Requirements
(1) In the passage on the parent-child relationship, which mothers tend to respond more to their infants?
(2) Please reproduce the passage on the parent-child relationship word for word between "The parent-child relationship consists" and "of the parent.", inclusive.
(3) Carry on the passage on the parent-child relationship from its final sentence.

Extract to read

The parent-child relationship consists of a combination of behaviors, feelings, and expectations that are unique to a particular parent and a particular child. The relationship involves the full extent of a child's development.
Of the many different relationships people form over the course of the life span, the relationship between parent and child is among the most important. The quality of the parent-child relationship is affected by the parent's age, experience, and self-confidence; the stability of the parents' marriage; and the unique characteristics of the child compared with those of the parent.
Characteristics of the parent
Parental self-confidence is an important indicator of parental competence. Mothers who believe that they are effective parents are more competent than mothers who feel incompetent. Also, mothers who see themselves as effective also tend to believe their infants as less difficult to handle. Parental age and previous experience are also important. Older mothers tend to be more responsive to their infants than younger mothers. In addition, parents who have had previous experience with children, whether through younger siblings, career paths, or previous children, are often times better able to cope with parenthood.

Provided data
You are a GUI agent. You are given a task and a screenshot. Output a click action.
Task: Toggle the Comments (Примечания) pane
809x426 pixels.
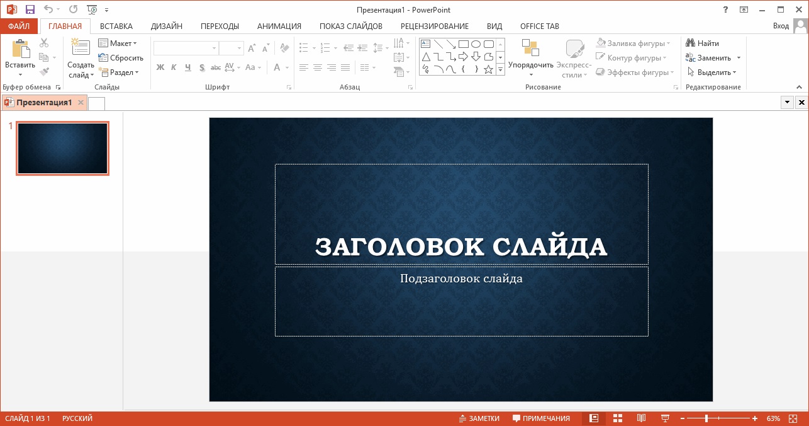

In response
(1) Older mothers tend to be more responsive to their infants than younger mothers.

(2)
The parent-child relationship consists of a combination of behaviors, feelings, and expectations that are unique to a particular parent and a particular child. The relationship involves the full extent of a child's development.
Of the many different relationships people form over the course of the life span, the relationship between parent and child is among the most important. The quality of the parent-child relationship is affected by the parent's age, experience, and self-confidence; the stability of the parents' marriage; and the unique characteristics of the child compared with those of the parent.

(3)
Characteristics of the child
Characteristics that may affect the parent-child relationship in a family include the child's physical appearance, sex, and temperament. At birth, the infant's physical appearance may not meet the parent's expectations, or the infant may resemble a disliked relative. As a result, the parent may subconsciously reject the child. If the parents wanted a baby of a particular sex, they may be disappointed if the baby is the opposite sex. If parents do not have the opportunity to talk about this disappointment, they may reject the infant.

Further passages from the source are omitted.